Available data:
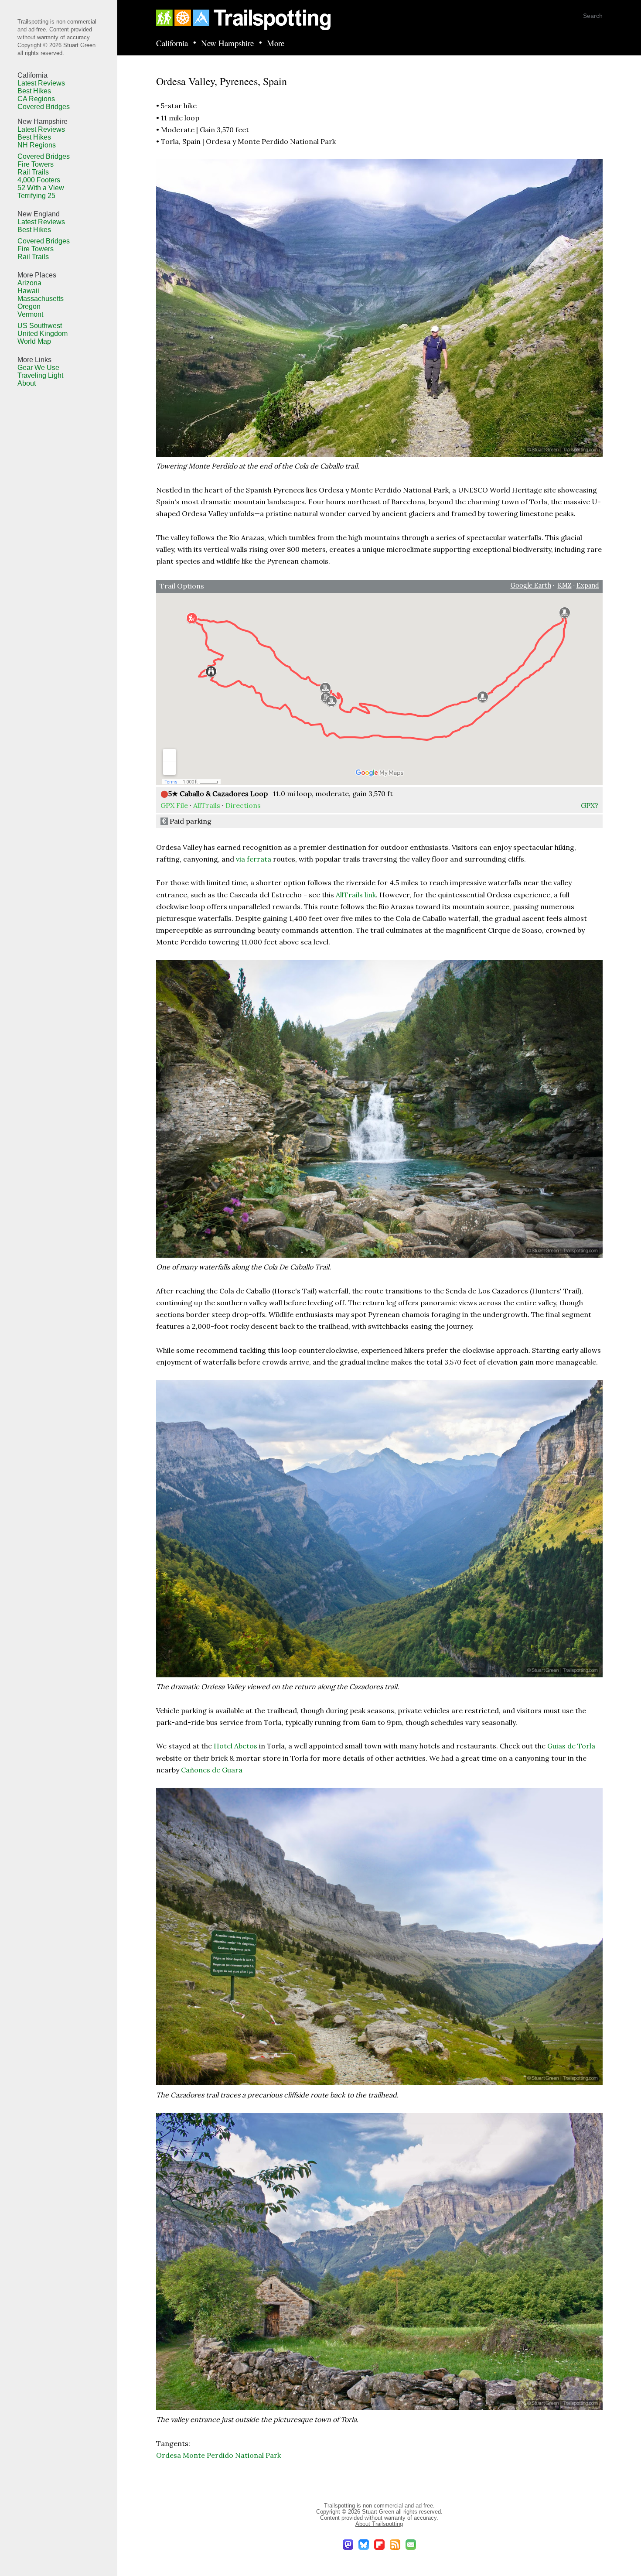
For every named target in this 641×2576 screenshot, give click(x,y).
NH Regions (36, 145)
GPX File (174, 805)
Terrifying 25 (36, 195)
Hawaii (28, 290)
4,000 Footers (38, 180)
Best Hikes (34, 91)
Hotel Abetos (235, 1745)
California (172, 43)
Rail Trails (33, 172)
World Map (34, 341)
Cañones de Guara (211, 1769)
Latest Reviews (41, 83)
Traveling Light (40, 375)
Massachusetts (40, 298)
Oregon (29, 306)
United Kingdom (42, 333)
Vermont (30, 314)
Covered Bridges (43, 106)
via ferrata (253, 859)
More (275, 43)
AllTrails (206, 805)
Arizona (29, 283)
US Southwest (39, 325)
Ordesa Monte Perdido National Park (218, 2455)
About (26, 383)
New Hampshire (227, 43)
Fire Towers (35, 164)
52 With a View (40, 188)
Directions (243, 805)
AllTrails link (356, 894)
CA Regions (36, 99)
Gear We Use (38, 367)
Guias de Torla (571, 1745)
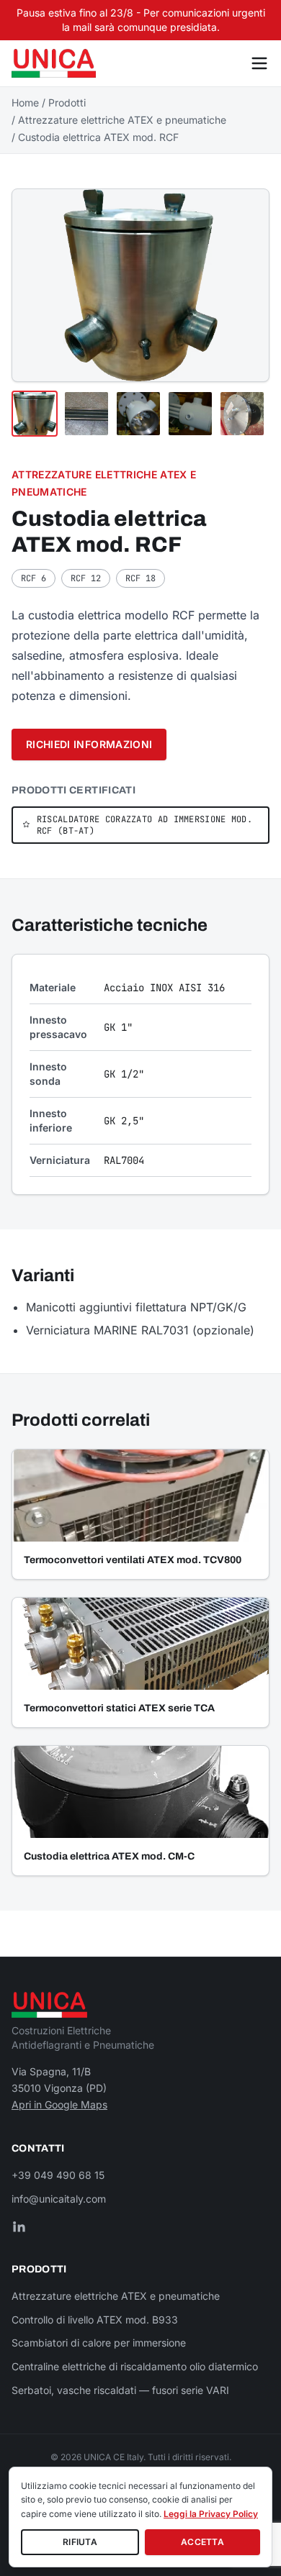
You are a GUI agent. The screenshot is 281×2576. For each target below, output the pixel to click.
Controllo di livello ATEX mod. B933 (95, 2319)
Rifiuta (80, 2541)
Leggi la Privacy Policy (211, 2513)
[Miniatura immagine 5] (242, 414)
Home (25, 102)
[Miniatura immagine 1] (35, 414)
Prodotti (67, 102)
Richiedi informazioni (89, 744)
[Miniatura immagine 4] (190, 414)
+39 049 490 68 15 (58, 2175)
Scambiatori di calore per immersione (99, 2342)
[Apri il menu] (259, 63)
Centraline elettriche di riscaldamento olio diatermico (135, 2366)
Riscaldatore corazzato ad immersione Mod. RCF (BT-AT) (144, 825)
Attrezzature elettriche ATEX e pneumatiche (122, 120)
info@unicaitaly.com (59, 2199)
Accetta (202, 2541)
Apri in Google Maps (59, 2104)
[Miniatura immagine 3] (138, 414)
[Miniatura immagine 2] (86, 414)
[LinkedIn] (19, 2226)
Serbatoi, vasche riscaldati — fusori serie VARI (120, 2390)
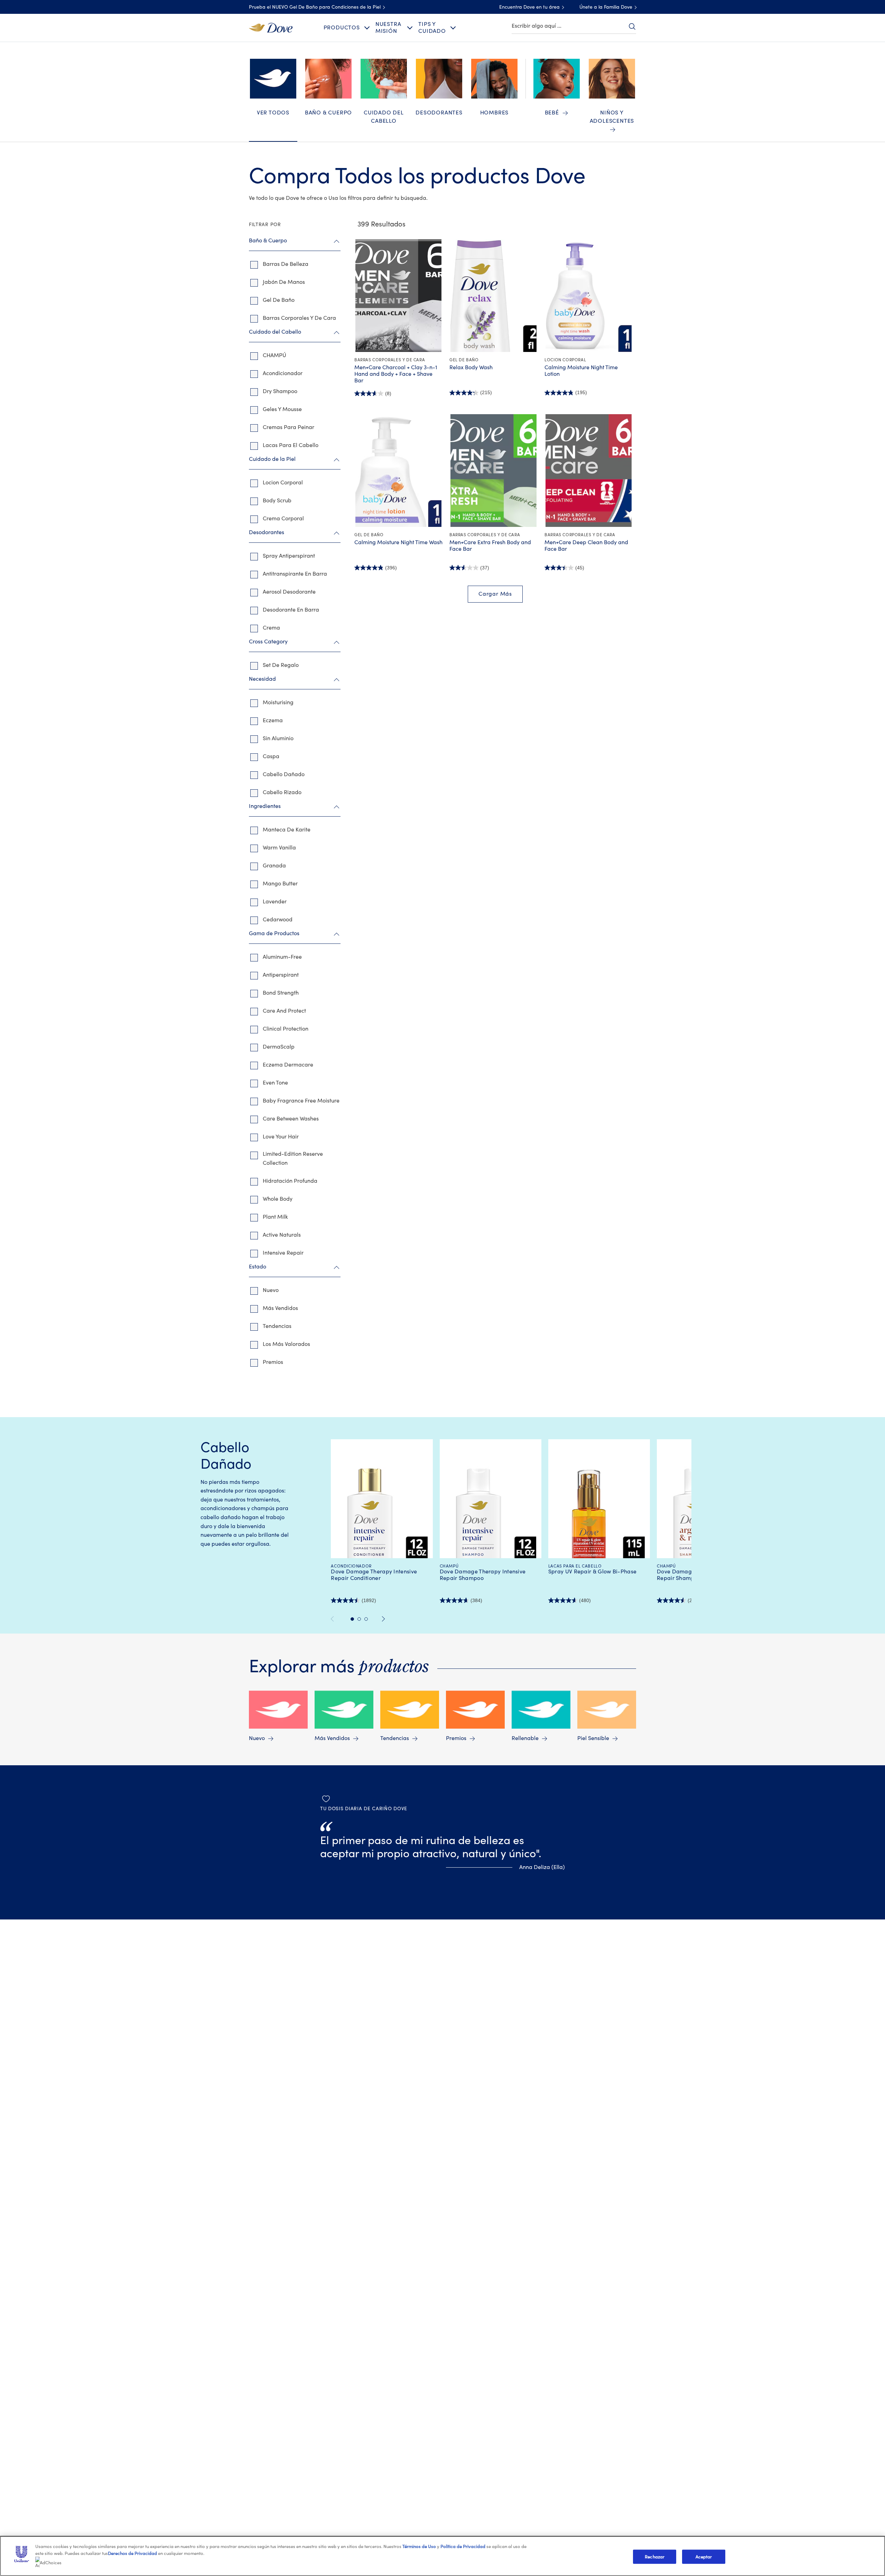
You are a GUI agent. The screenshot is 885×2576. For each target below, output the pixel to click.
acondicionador (282, 373)
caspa (271, 756)
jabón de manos (284, 282)
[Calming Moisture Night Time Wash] (398, 470)
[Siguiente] (384, 1619)
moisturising (278, 702)
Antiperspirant (281, 975)
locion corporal (283, 483)
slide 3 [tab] (366, 1619)
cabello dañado (284, 774)
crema (271, 628)
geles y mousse (282, 409)
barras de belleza (285, 264)
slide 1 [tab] (352, 1619)
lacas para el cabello (290, 445)
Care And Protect (284, 1011)
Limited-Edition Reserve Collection (293, 1158)
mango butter (280, 884)
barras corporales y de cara (299, 318)
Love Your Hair (281, 1137)
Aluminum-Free (282, 957)
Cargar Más (495, 594)
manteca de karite (286, 830)
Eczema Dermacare (288, 1065)
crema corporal (283, 518)
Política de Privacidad (463, 2546)
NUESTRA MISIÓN (388, 27)
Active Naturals (282, 1235)
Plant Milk (275, 1217)
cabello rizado (282, 792)
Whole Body (277, 1199)
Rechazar (654, 2556)
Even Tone (275, 1083)
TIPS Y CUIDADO (432, 27)
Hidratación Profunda (290, 1181)
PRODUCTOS (342, 28)
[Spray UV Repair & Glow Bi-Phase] (599, 1512)
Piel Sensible (593, 1738)
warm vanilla (279, 848)
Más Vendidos (280, 1308)
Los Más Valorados (286, 1344)
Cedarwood (277, 920)
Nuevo (271, 1290)
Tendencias (277, 1326)
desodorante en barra (291, 610)
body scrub (277, 500)
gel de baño (279, 300)
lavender (275, 902)
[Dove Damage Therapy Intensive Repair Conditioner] (382, 1512)
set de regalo (281, 665)
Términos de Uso (419, 2546)
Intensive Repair (283, 1253)
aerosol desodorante (289, 592)
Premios (273, 1362)
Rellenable (525, 1738)
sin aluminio (278, 738)
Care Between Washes (291, 1119)
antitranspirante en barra (295, 574)
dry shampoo (280, 391)
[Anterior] (335, 1619)
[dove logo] (270, 27)
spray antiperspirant (289, 556)
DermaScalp (279, 1047)
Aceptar (704, 2556)
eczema (273, 720)
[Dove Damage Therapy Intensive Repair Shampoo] (490, 1512)
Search (632, 26)
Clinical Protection (285, 1029)
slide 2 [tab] (359, 1619)
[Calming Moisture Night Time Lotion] (588, 295)
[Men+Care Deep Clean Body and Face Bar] (588, 470)
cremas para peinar (288, 427)
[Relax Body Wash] (493, 295)
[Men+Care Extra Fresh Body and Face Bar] (493, 470)
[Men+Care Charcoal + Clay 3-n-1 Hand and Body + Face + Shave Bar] (398, 295)
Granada (274, 866)
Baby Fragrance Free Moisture (301, 1101)
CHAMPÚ (274, 355)
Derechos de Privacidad (132, 2553)
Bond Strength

Aim of the exercise: Quote the records above exactly, from the first line through the line containing "United Kingdom (42, 333)", and leave out the pictures.

The completed task:
For every named target in this 641×2576 screenshot, give click(x,y).
NH Regions (36, 145)
GPX File (174, 805)
Terrifying 25 (36, 195)
Hawaii (28, 290)
4,000 Footers (38, 180)
Best Hikes (34, 91)
Hotel Abetos (235, 1745)
California (172, 43)
Rail Trails (33, 172)
World Map (34, 341)
Cañones de Guara (211, 1769)
Latest Reviews (41, 83)
Traveling Light (40, 375)
Massachusetts (40, 298)
Oregon (29, 306)
United Kingdom (42, 333)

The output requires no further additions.